Heart Rate Monitor Using Microcontroller

Heart Rate Monitor Using AT89S51

     This article is about simple heart rate monitor using 8951 microcontroller. The device sense the heart rate from fingertip using IR reflection method and displays it on a three digit seven segment display in beats per minute. The circuit has an accuracy of four beats per minute and it is very easy to use. In medical terms, the technique used here for sensing heart rate is called photoplethysmography.


Photoplethysmography

       Photoplethysmography is a process of optically estimating the volumetric measurement of an organ. Pulse oximetry, cardiovascular monitoring, respiration detection, heart rate monitoring etc are few common application of photoplethysmography. Let us have look at the application of photoplethysmography in the  heart rate monitor in the fingertip. When the heart expands (diastole) the volume of blood inside the fingertip increases and when the heart contracts (systole) volume of blood inside the finger tip decreases. The resultant pulsing of blood volume inside the finger tip is directly proportional to the heart  contracts and if you could somehow count the number of pulse in one minute, that's the heart rate in beats per minute (bpm). For this an IR Rx/Tx pair is placed in close contact to the fingertip. When the heart beats, the volume of blood cells under  the sensor increases and this reflects more IR waves to sensor and when there is no when there is no beat the intensity of the reflected beam decreases. The pulsating reflection is converted to a suitable current or voltage pulse by the sensor. The sensor output is processed by suitable electronic circuits to obtain a visible indication (digital display or graph).


Heart Rate Monitor Using 8051


Working of heart rate monitor

       LTH1550-01 photo interruptor forms the photoplethysmographic sensor here. LTH1550-01 is simply a IR diode - photo transistor pair in single package. The front side of IR diode and photo transistor are exposed and the remaining parts are well isolated.
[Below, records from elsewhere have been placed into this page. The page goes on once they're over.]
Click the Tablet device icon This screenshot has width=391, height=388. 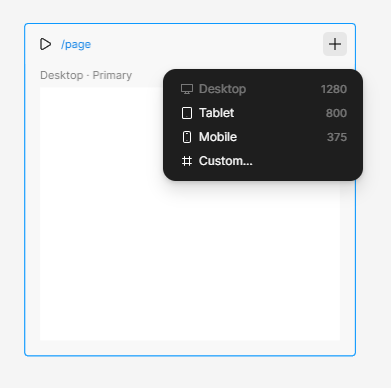coord(187,113)
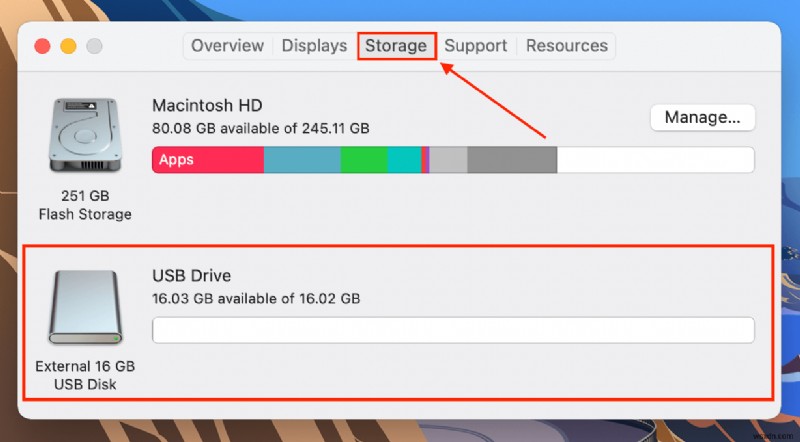Minimize the window with the yellow button
Image resolution: width=800 pixels, height=442 pixels.
pyautogui.click(x=69, y=46)
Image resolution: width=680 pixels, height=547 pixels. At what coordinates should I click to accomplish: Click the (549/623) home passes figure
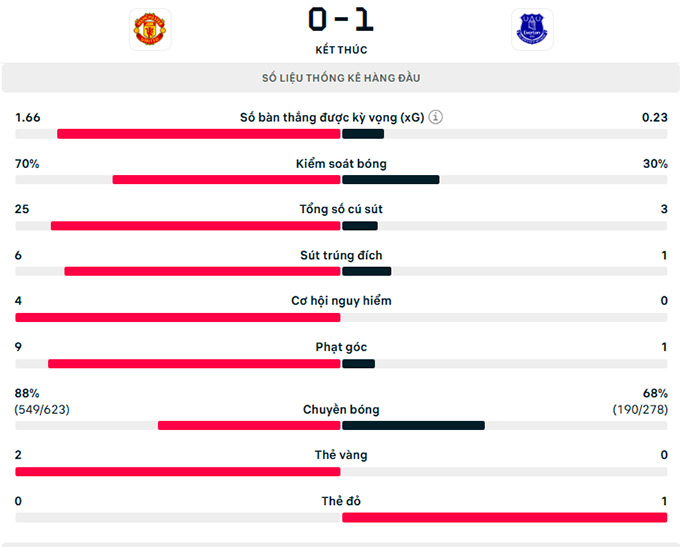click(42, 410)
When the finger tip is placed over the sensor the volumetric pulsing of the blood volume inside the fingertip due to heart beat varies the intensity of the reflected beam and this variation in intensity is according to the heart beat.
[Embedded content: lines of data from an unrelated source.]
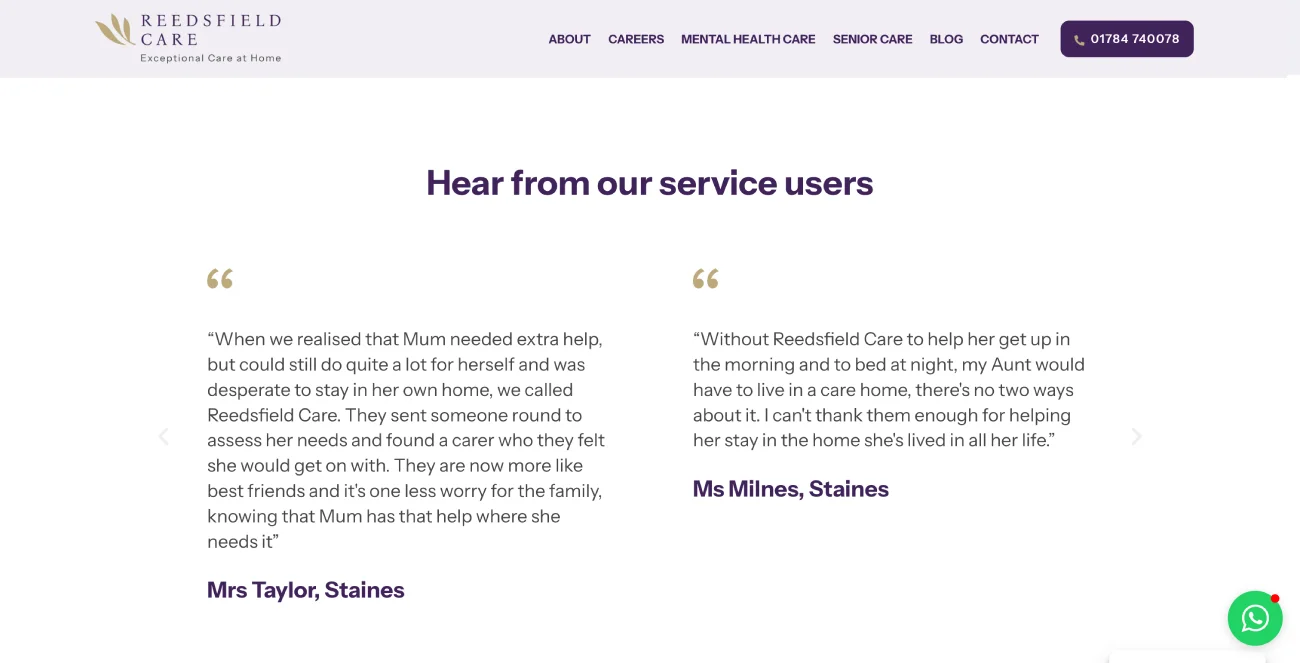The height and width of the screenshot is (663, 1300).
Task: Click the testimonial text about the Aunt
Action: pyautogui.click(x=889, y=390)
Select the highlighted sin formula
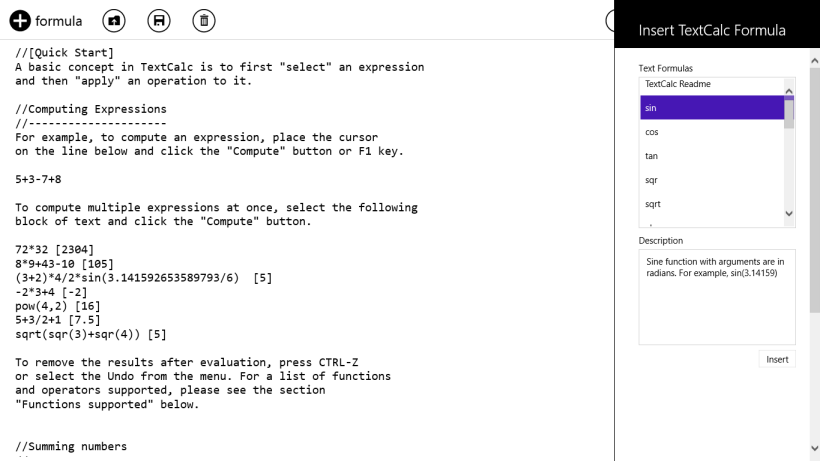This screenshot has height=461, width=820. click(x=712, y=108)
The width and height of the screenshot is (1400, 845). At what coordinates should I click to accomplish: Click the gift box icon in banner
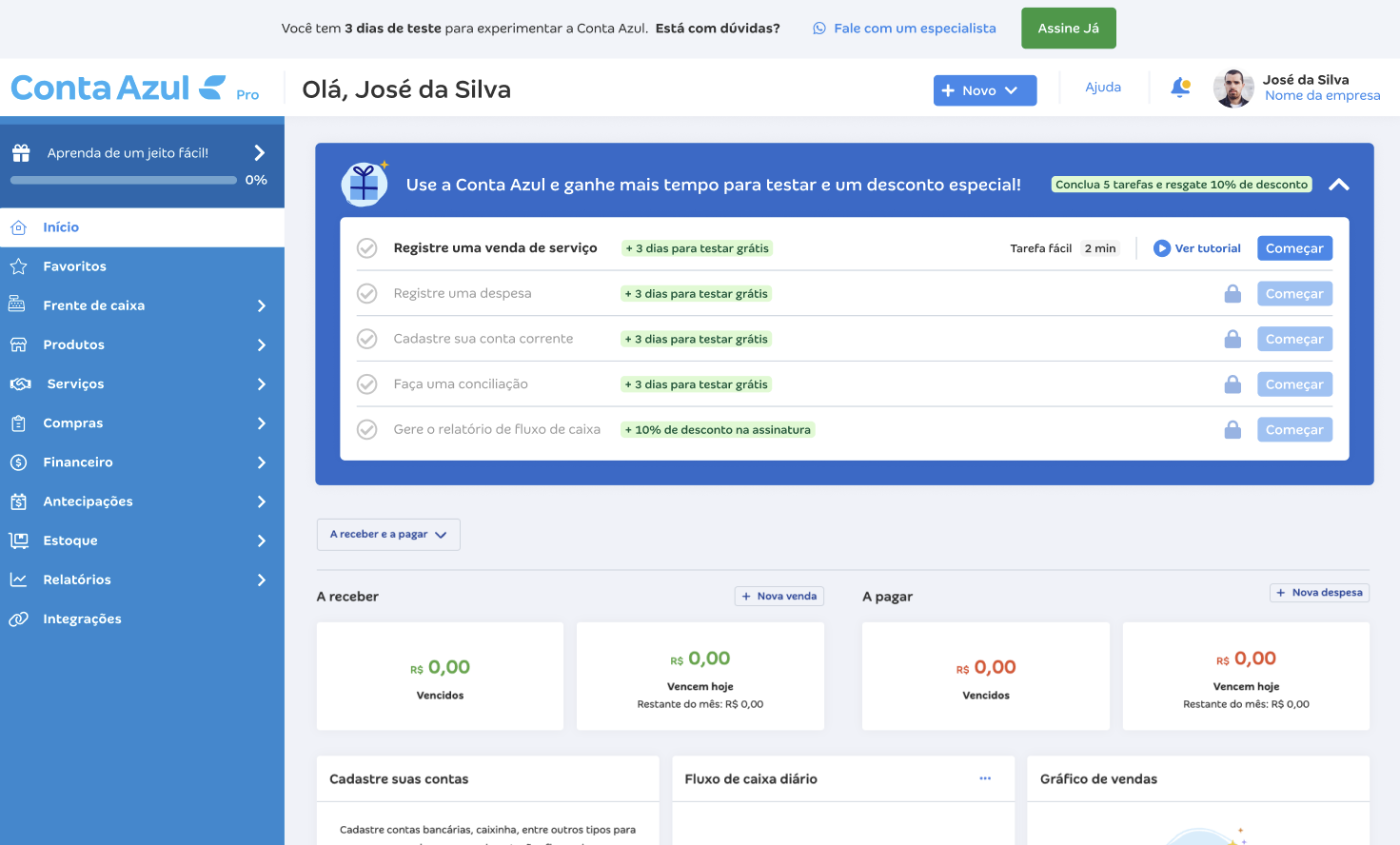[x=365, y=184]
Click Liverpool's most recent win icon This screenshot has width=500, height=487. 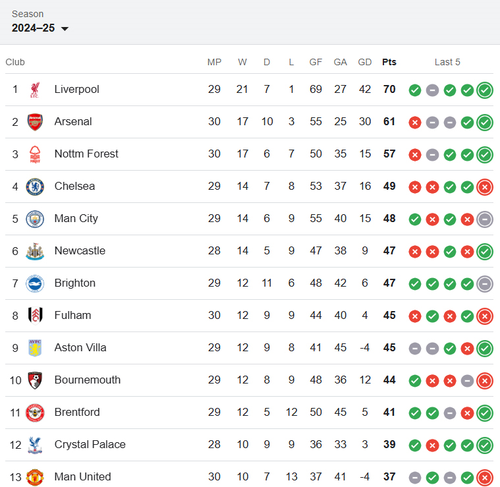tap(485, 90)
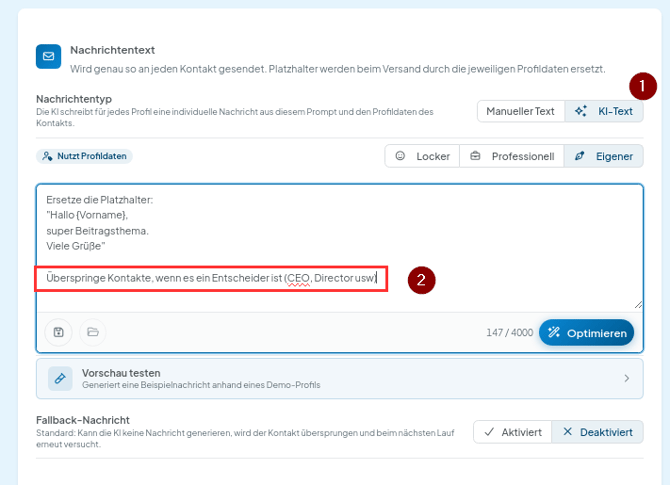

       When more light falls on the photo transistor it conducts more, its collector current decreases so its collector voltage decreases. This variation in the collector voltage is will be proportional to the heart rate. Anyway this voltage variation is to feeble and additional signal conditioning stages are necessary to convert it into a microcontroller recognizable form.
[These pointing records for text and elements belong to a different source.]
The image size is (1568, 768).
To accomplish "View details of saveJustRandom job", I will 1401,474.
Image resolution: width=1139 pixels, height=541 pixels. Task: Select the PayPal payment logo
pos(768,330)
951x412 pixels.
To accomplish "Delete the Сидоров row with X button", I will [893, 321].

       The next part of circuit consists of a two active low pass filter using op-amp LM324. The LM324 is quad op-amp that can be operated from a single rail supply. Resistor R23, R17 and capacitor C5 set the gain and cutoff frequency of the first filter. With the given component value, gain will be 101 and cutoff frequency will be 2.5Hz. The gain and cutoff frequency are determined using the following equations.

Voltage gain Av=1+(R17/R23)

Cutoff frequency Fc=1/(2π*R17*C15)

      The second low pass filter also have the same parameters. The two low pass filters from a very critical part of the circuit as any noise or false signal passing to the microcontroller stage will produce disastrous results. The output of the filter stage will be a voltage level fluctuating between 0 and 0.35 volts and this fluctuation is converted into a 0 to 5V swing using the comparator based on the third op-amp (IC1c). The reference voltage of the comparator is set to 0.3V. Whenever the output voltage of the filter stage goes above 0.3V, the output of the comparator goes to zero and whenever the output voltage of the filter stage goes below 0.3V, the output of the comparator goes to positive saturation. The result will be a neat pulse fluctuating between 0 and 5V at a rate equal to the heart rate. This pulse is fed to the microcontroller for counting.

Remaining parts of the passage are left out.